Problem requirements:
Only the text of the entries below should be returned, exactly as given, without pictures.

Data:

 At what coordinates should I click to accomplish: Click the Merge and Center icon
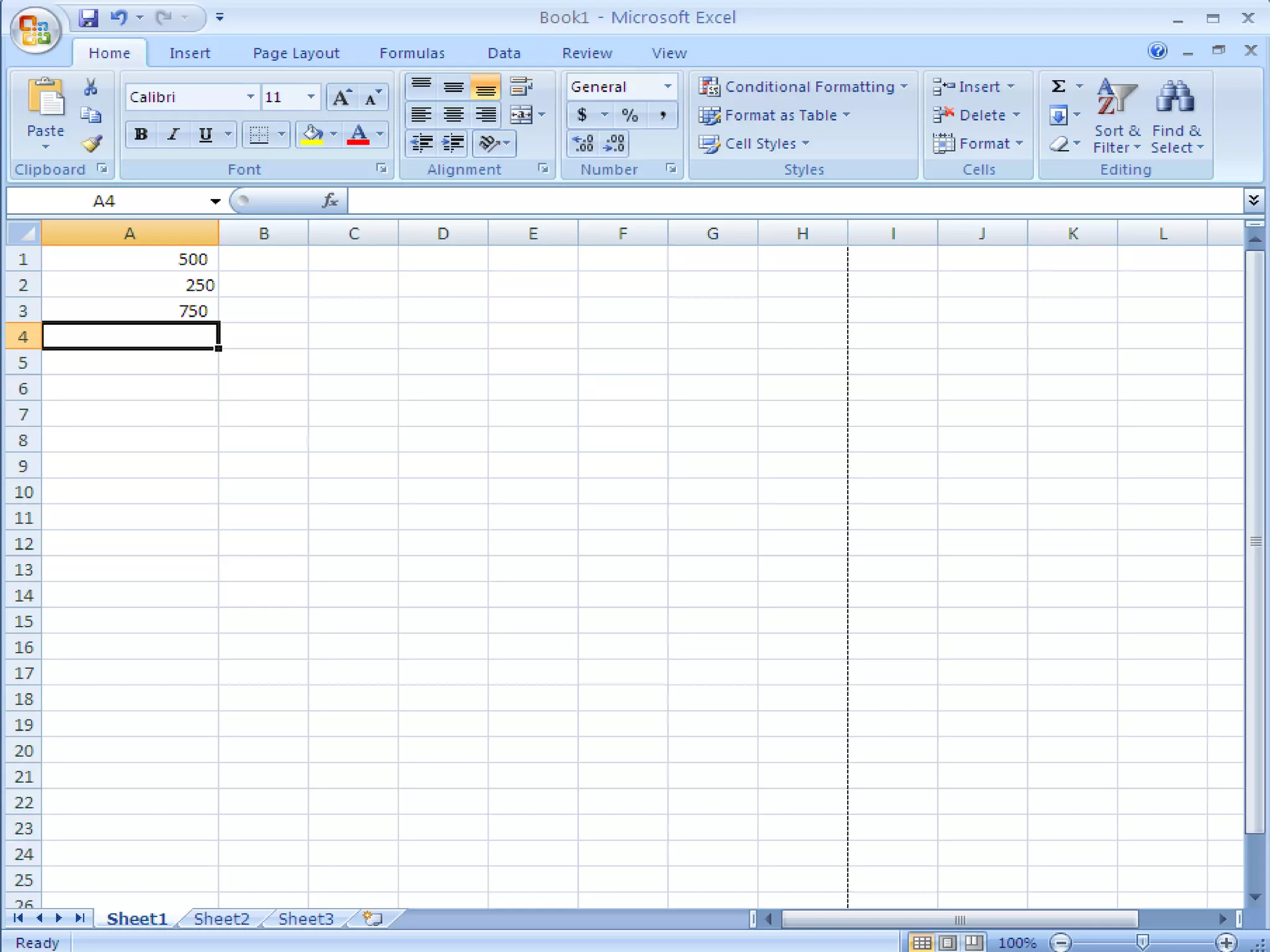[x=522, y=115]
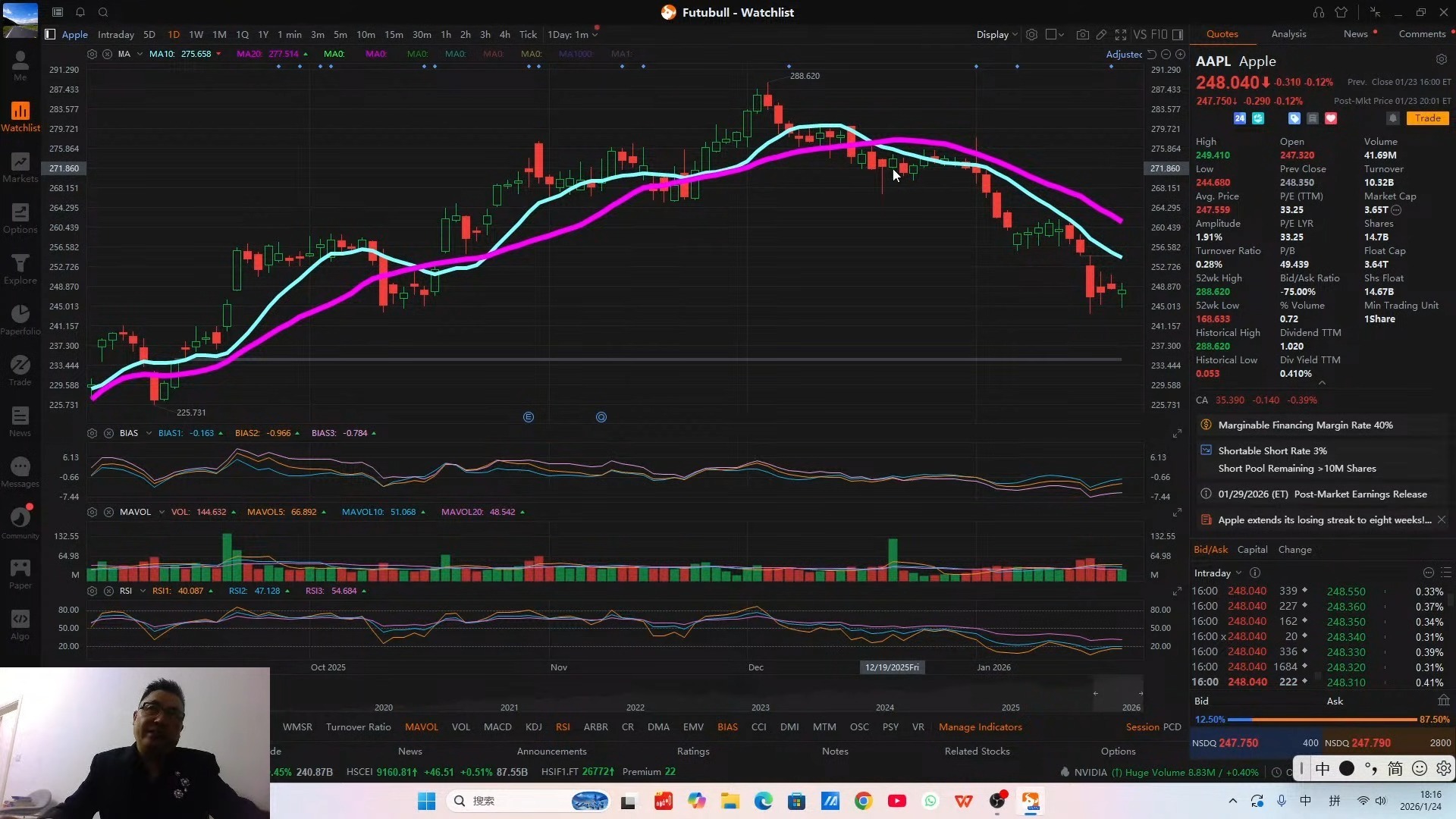Image resolution: width=1456 pixels, height=819 pixels.
Task: Click the price alert bell icon
Action: (1392, 118)
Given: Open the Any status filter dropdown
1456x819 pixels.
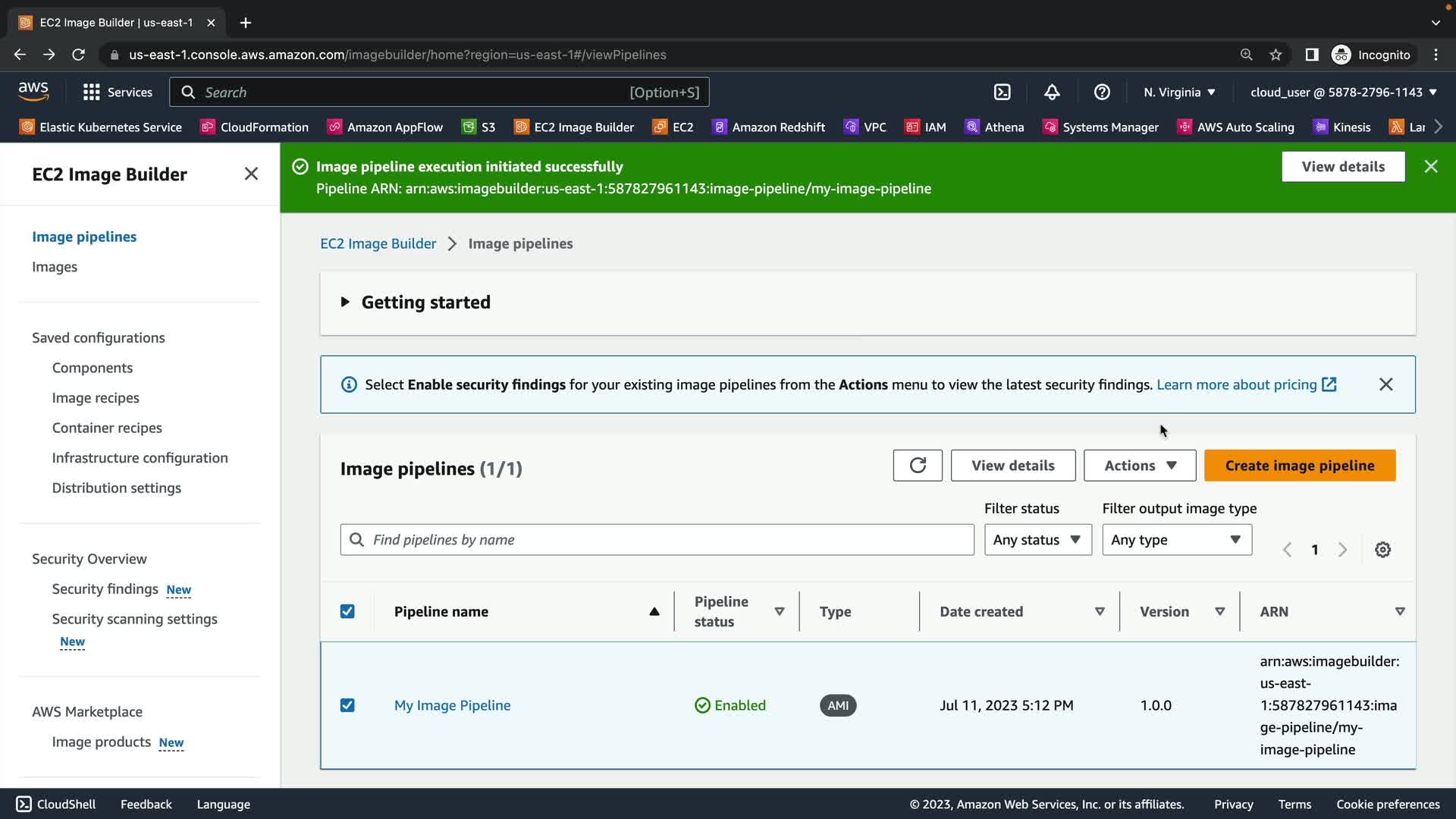Looking at the screenshot, I should (x=1037, y=540).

Solution to this task:
 At what coordinates should I click to accomplish: Click the Merge and Center icon
[x=522, y=115]
Image resolution: width=1456 pixels, height=819 pixels.
Task: Click the price alert bell icon
Action: (1392, 118)
Given: Open the Any status filter dropdown
1456x819 pixels.
Looking at the screenshot, I should (x=1037, y=540).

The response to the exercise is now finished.